[Material supplied]
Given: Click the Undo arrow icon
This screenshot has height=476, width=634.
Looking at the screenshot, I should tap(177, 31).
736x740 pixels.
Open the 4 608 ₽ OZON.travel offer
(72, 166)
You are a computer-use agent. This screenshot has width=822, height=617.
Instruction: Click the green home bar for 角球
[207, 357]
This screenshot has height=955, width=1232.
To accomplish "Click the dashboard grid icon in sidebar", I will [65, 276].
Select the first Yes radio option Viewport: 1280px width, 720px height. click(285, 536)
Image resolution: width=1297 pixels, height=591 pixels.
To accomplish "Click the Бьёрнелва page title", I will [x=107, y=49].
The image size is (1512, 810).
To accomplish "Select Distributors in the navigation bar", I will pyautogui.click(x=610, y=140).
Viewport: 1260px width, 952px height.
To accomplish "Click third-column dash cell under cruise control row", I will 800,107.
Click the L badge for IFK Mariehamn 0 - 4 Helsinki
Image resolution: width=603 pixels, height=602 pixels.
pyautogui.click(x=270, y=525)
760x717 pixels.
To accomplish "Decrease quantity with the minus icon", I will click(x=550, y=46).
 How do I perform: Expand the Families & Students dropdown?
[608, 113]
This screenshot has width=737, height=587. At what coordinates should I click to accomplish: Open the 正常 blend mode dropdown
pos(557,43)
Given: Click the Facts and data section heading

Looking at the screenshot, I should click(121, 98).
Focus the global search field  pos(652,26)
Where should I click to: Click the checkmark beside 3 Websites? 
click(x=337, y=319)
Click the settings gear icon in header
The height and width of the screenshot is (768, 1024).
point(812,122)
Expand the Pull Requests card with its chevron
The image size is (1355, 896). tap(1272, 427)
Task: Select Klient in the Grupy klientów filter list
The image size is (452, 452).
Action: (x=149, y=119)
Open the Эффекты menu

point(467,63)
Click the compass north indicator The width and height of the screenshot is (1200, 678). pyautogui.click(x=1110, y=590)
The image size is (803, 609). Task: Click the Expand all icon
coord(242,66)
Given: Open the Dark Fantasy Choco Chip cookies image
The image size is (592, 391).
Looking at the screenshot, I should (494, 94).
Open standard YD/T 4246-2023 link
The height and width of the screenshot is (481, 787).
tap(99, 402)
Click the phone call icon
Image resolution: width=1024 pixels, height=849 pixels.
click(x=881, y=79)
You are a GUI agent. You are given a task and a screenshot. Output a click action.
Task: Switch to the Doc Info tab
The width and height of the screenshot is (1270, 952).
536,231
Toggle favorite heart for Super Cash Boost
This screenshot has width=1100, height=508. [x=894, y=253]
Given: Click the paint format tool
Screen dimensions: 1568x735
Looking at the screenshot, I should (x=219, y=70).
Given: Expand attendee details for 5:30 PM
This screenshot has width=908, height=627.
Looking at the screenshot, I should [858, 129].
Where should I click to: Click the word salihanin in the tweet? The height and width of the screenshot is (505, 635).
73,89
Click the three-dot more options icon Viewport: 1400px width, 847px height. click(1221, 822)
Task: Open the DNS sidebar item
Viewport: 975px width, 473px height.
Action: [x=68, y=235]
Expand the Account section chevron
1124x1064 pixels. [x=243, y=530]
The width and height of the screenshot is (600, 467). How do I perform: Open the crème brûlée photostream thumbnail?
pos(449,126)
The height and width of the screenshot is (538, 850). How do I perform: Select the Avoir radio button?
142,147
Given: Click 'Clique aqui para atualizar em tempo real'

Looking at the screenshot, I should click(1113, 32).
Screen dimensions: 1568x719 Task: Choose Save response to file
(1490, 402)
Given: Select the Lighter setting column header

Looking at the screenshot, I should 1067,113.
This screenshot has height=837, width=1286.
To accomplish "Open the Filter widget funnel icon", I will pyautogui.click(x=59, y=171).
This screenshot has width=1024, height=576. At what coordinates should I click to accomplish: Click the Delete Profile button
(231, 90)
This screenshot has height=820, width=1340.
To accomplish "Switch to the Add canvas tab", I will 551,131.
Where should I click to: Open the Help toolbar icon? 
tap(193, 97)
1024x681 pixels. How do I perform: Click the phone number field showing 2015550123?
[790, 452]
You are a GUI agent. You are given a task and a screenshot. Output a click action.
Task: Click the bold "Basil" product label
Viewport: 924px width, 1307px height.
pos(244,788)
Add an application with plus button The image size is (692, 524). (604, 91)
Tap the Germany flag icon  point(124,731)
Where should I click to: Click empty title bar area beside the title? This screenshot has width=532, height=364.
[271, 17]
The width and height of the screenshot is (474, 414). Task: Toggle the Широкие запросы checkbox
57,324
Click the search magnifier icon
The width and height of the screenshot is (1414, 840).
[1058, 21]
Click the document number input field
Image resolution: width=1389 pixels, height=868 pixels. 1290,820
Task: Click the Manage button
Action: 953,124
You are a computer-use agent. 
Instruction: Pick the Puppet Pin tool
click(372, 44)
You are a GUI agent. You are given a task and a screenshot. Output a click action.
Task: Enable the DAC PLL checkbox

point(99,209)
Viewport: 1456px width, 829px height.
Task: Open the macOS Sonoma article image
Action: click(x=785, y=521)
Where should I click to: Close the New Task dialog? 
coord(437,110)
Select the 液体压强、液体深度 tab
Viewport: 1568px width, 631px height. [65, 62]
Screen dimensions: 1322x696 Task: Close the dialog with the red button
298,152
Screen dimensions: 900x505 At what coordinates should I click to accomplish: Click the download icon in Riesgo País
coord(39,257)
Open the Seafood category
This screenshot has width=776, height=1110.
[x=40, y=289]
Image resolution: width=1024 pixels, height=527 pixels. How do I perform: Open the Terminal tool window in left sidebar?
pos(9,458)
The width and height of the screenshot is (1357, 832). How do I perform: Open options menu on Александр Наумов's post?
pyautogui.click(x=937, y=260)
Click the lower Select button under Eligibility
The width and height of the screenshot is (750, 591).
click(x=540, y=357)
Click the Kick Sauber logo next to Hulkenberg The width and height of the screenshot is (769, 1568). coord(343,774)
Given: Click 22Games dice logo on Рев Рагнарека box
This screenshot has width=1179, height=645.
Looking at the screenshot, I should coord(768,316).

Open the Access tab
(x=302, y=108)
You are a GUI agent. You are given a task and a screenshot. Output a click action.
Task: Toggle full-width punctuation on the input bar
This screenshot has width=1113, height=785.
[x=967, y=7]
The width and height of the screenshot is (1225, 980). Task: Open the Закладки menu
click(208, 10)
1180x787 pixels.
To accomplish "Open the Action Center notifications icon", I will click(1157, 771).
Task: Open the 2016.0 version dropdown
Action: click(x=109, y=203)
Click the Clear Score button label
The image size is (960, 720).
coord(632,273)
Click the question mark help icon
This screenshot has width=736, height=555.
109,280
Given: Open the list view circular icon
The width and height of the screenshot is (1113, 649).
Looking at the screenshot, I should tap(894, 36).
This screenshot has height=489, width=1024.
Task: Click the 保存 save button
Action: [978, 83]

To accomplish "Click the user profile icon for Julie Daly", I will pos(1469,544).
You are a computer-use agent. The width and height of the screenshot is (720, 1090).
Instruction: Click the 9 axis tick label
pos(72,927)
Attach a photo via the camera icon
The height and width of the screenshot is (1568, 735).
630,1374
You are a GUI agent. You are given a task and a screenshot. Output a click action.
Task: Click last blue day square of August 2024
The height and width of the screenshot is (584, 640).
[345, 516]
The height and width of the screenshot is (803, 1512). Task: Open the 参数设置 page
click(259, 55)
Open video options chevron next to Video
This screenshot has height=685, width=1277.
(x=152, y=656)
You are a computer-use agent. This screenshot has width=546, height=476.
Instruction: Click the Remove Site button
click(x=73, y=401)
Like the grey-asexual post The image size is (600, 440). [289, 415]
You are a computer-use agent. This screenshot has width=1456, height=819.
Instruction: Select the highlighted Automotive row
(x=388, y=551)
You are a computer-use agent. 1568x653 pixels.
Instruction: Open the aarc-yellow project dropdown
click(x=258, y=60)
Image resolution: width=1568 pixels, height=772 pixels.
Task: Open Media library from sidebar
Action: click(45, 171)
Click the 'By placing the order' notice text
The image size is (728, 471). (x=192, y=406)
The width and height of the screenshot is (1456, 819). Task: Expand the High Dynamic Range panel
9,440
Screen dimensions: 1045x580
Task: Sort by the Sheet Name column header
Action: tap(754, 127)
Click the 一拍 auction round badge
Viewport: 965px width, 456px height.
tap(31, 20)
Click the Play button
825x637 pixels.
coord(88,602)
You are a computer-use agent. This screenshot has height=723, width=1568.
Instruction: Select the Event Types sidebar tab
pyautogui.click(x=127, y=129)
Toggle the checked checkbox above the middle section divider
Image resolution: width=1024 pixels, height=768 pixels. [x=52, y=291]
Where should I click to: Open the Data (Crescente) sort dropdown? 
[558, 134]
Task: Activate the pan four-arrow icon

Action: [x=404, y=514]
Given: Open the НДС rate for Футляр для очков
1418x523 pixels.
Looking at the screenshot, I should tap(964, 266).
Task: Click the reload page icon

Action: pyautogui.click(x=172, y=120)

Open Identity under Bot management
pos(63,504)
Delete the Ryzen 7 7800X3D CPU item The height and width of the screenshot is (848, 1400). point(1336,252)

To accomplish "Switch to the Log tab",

[Stated exercise] Begin at the first line of the entries and stop after the line that contains "Focus the global". Reproduce only those lines, switching every "pixels" to "px" and leaving everything else unchanged.

[Result of the task]
Given: Click the Undo arrow icon
This screenshot has height=476, width=634.
Looking at the screenshot, I should tap(177, 31).
736x740 px.
Open the 4 608 ₽ OZON.travel offer
(72, 166)
You are a computer-use agent. This screenshot has width=822, height=617.
Instruction: Click the green home bar for 角球
[207, 357]
This screenshot has height=955, width=1232.
To accomplish "Click the dashboard grid icon in sidebar", I will [65, 276].
Select the first Yes radio option Viewport: 1280px width, 720px height. click(285, 536)
Image resolution: width=1297 px, height=591 px.
To accomplish "Click the Бьёрнелва page title", I will [x=107, y=49].
The image size is (1512, 810).
To accomplish "Select Distributors in the navigation bar", I will pyautogui.click(x=610, y=140).
Viewport: 1260px width, 952px height.
To accomplish "Click third-column dash cell under cruise control row", I will 800,107.
Click the L badge for IFK Mariehamn 0 - 4 Helsinki
Image resolution: width=603 px, height=602 px.
pyautogui.click(x=270, y=525)
760x717 px.
To accomplish "Decrease quantity with the minus icon", I will click(x=550, y=46).
 How do I perform: Expand the Families & Students dropdown?
[608, 113]
This screenshot has width=737, height=587. At what coordinates should I click to accomplish: Open the 正常 blend mode dropdown
pos(557,43)
Given: Click the Facts and data section heading

Looking at the screenshot, I should click(121, 98).
Focus the global search field  pos(652,26)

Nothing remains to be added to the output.